There are several known risk factors that may lead to complications resulting in intrauterine fetal demise. These risk factors can vary based on whether they directly affect the fetus or the mother.

Risk factors of intrauterine fetal demise include:

  • Gestational diabetes
  • High blood pressure (hypertension)
  • Mother being 35 years or older (advanced maternal age)
  • Multiple fetuses in the womb
  • Obesity
  • Previous stillbirths or miscarriages
  • Use of alcohol, drugs, or smoking during pregnancy

Although some cases of intrauterine fetal demise cannot be prevented and have no explanation, some of the risk factors listed above can be controlled or monitored.

If you are considered high-risk, it is important to attend prenatal checkups with your doctor often to ensure your child is developing.
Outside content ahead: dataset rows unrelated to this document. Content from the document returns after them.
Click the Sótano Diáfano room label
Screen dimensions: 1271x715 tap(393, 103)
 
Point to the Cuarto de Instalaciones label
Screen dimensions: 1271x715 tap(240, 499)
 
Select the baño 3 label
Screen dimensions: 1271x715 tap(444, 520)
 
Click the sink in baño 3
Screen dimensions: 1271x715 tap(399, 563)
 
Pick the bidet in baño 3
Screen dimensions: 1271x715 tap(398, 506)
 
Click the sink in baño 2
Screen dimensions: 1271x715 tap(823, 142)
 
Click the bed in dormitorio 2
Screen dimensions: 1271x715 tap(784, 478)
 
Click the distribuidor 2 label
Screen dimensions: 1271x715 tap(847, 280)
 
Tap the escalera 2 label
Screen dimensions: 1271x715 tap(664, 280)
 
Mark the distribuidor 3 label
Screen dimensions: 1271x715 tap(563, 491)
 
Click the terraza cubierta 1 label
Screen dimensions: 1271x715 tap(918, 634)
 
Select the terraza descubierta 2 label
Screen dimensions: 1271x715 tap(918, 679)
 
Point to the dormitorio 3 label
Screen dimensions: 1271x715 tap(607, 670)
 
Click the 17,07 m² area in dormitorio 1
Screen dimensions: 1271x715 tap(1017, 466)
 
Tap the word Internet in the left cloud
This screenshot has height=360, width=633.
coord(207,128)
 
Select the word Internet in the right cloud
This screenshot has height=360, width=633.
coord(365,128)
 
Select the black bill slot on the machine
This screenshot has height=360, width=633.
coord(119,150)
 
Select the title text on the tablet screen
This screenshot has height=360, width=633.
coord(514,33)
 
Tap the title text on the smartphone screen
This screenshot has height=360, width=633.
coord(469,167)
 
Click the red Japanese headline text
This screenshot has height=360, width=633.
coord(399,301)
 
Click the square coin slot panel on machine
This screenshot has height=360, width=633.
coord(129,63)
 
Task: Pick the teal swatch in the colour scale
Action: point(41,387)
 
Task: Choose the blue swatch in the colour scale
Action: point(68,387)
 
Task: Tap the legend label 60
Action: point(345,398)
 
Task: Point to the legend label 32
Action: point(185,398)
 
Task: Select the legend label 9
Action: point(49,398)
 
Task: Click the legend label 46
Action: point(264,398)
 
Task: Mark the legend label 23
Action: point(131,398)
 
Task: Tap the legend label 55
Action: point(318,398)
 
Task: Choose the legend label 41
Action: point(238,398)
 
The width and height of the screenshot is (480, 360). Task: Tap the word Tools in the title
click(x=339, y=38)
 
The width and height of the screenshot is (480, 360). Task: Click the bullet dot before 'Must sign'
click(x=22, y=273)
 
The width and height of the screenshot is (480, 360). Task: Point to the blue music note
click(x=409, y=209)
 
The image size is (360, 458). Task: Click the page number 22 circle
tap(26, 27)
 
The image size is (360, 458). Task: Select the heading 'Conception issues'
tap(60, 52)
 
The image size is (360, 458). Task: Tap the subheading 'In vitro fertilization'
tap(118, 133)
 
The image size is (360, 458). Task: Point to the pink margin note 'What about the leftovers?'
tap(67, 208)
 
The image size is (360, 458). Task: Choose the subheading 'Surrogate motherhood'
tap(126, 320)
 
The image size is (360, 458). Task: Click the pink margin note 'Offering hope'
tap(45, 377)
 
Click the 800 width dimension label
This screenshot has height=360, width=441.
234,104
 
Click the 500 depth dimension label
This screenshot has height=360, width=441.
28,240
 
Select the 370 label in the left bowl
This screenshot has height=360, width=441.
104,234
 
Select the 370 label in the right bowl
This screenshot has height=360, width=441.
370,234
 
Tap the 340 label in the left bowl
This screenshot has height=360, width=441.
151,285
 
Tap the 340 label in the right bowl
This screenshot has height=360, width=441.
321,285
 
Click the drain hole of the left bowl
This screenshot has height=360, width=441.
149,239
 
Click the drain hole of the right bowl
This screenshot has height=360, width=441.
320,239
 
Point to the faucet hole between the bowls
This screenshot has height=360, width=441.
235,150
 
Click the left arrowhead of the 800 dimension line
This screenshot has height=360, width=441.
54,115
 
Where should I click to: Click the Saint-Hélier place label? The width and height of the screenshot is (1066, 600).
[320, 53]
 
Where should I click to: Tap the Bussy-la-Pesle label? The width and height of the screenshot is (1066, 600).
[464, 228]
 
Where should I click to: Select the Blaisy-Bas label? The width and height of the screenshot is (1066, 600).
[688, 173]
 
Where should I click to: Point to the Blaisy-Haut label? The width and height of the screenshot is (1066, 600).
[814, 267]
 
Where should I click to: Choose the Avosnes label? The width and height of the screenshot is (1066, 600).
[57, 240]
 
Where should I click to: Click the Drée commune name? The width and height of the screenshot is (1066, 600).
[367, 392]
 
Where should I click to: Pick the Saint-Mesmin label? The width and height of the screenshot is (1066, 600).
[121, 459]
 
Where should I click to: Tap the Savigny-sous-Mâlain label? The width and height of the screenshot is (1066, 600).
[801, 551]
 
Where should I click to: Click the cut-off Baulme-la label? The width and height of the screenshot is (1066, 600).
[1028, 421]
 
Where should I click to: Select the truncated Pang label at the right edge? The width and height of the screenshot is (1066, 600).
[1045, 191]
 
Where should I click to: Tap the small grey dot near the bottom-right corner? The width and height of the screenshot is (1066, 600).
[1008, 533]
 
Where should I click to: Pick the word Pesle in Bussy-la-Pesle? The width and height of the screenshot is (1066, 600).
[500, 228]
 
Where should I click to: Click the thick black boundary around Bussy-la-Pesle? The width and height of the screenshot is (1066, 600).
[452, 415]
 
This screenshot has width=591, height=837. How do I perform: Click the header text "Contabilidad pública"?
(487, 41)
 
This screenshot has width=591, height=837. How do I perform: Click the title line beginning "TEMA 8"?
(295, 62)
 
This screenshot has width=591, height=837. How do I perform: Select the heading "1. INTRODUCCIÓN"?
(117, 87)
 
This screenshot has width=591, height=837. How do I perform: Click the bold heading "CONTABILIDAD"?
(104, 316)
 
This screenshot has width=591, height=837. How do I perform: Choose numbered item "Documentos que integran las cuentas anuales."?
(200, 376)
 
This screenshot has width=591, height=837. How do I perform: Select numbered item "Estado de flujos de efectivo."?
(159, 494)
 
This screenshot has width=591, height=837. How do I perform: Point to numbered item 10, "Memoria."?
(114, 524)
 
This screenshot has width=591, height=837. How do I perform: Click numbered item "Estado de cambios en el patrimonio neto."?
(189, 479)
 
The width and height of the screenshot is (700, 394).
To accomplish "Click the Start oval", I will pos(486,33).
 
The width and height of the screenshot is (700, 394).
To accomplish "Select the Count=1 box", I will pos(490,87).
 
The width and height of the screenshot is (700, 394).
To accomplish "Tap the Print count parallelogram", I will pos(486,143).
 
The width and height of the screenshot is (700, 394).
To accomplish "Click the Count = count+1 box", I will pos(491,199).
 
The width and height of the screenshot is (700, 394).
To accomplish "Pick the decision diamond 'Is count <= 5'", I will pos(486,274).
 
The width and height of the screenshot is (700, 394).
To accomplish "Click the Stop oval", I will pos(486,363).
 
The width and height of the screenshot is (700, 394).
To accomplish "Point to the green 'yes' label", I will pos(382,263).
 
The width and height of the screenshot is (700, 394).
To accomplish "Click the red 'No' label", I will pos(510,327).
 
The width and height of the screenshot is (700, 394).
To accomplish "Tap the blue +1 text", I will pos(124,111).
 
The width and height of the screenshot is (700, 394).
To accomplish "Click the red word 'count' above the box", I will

Symptoms of Intrauterine Fetal Demise

There are several symptoms of intrauterine fetal demise that expectant mothers might experience.

As researchers continue to study why IUFD occurs in some births and not others, it is important for mothers to be aware of these symptoms during pregnancy.

Common intrauterine fetal demise symptoms may include:

  • Cramping
  • Fever
  • Not feeling the fetus moving or kicking
  • Pain in the abdomen
  • Overall discomfort
  • Vaginal bleeding

Many pregnant women first notice that their baby is not moving or kicking as much as they should be. At the 28th week of pregnancy, doctors may recommend counting how often the baby moves in the womb. The frequency of fetal movement can depend on the baby’s gestational age.

If you start to experience any abnormalities or any of the symptoms listed above, call your doctor right away to get a prompt and proper diagnosis and ensure the safety of you and your child. If you are experiencing severe symptoms in an emergency situation, seek immediate medical help and call 911.

Intrauterine Fetal Demise Diagnosis

The only way to confirm a diagnosis of intrauterine death is to see your obstetrics specialist. Your doctor will be able to examine your symptoms and run tests to check for signs of life in the womb.

Diagnostic tests used to diagnose stillbirth include:

  • Biophysical profile: A combination of ultrasound and non-stress tests to monitor fetal vital signs
  • Non-stress test: Monitor that connects to the fetus to check heart rate
  • Ultrasound: Imaging that looks for signs of life and movement in the womb itself
  • Umbilical artery doppler velocimetry: Checks that umbilical cord blood is flowing properly

Expectant parents can feel shocked and devastated if intrauterine fetal demise occurs. Doctors highly encourage the expectant mother to be part of the intrauterine fetal demise diagnosis process and see the fetus no longer has a heartbeat so they can emotionally process the loss of their child.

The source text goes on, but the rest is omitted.